It's good to be back, mostly. It was great to spend some quality sibling time down in Southern California, but now the show must go on; he left for New York, and I've returned to the grind. We drove to the airport Monday night in a stolen Dodge Charger - our valiant ivory steed - galloping down the 101 at ludicrous speeds. I tried inviting him to stay in San Francisco a bit longer, perhaps indefinitely, but he didn't fall for any of my ploys. I tired trickery and guile, clever and cunning, honest truth and pleas - none sufficed.

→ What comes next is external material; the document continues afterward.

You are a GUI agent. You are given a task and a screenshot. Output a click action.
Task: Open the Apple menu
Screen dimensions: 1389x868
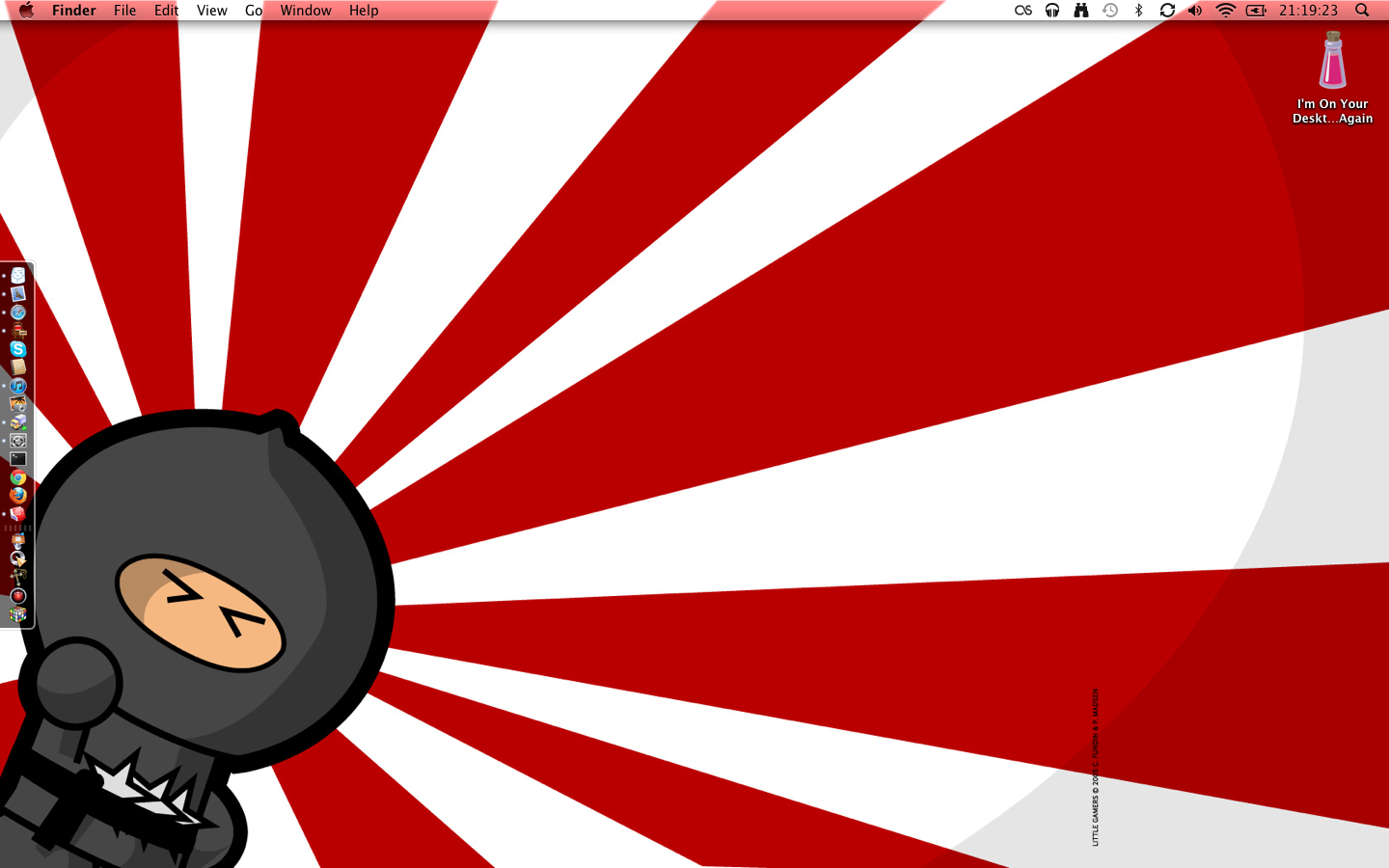point(26,11)
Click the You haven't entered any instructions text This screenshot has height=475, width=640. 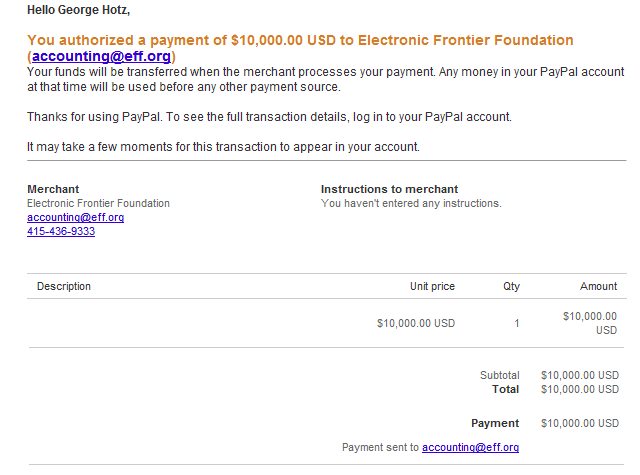(x=411, y=203)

We fled Coachella Sunday like screeching albino bats smothered in sunscreen, flapping madly beneath coffee stained clouds. There was a dust storm Saturday night, and 60mph winds. During the storm the sand must've made its way into the clouds, giving them that strange muddy color. While we slept, I dreamt a troupe of dwarves hopped up on steroids were breakdancing riotously against our tent. When I woke, I realized it wasn't a dream. The wind tugged fiercely at the tent, jostling it wildly, menacingly, seeking to uproot it. We watched an EZ-Up sail across the sky - a four-legged tribute to Mary Poppins' umbrella.

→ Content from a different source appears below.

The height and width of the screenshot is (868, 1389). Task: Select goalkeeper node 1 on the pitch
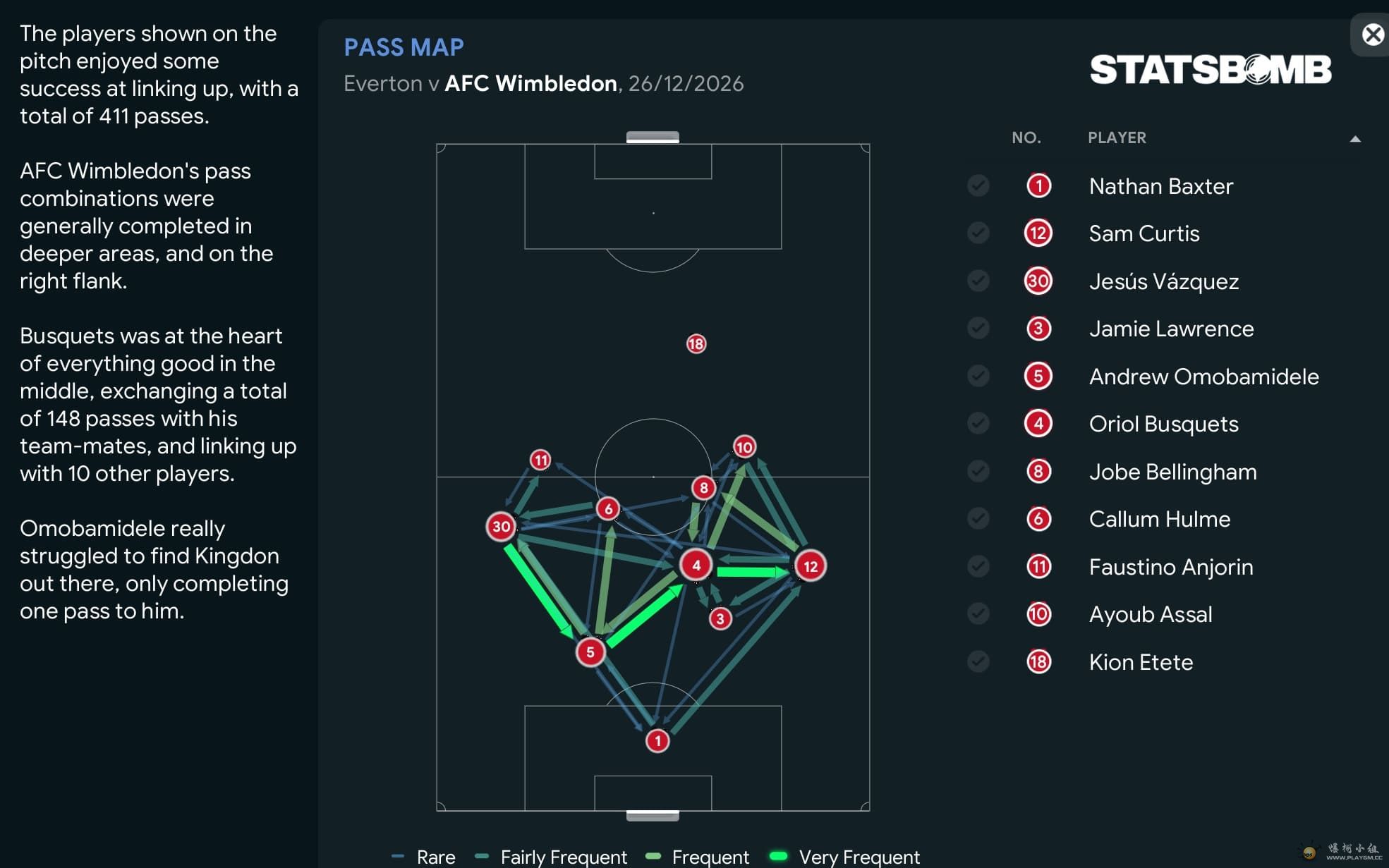tap(657, 740)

While we were at the festival we met some interesting people. One of them, a member of a gang of attractive girls camped beside us, kidnapped my brother on Saturday, just before dawn. She held him hostage in their campsite, right under my nose, dressing him up as a unicorn and force-feeding him pints of beer through a perforated garden flamingo called a flabongo. I found him, a helpless captive in the midst of their torture, and fought off the lust-crazed horde of women, escaping narrowly into the show. Camouflaged by a sea of concertgoers, we were safe from any further brutality. Afterwards, I made my brother a POW MIA patch, which he wore on the brim of his hat.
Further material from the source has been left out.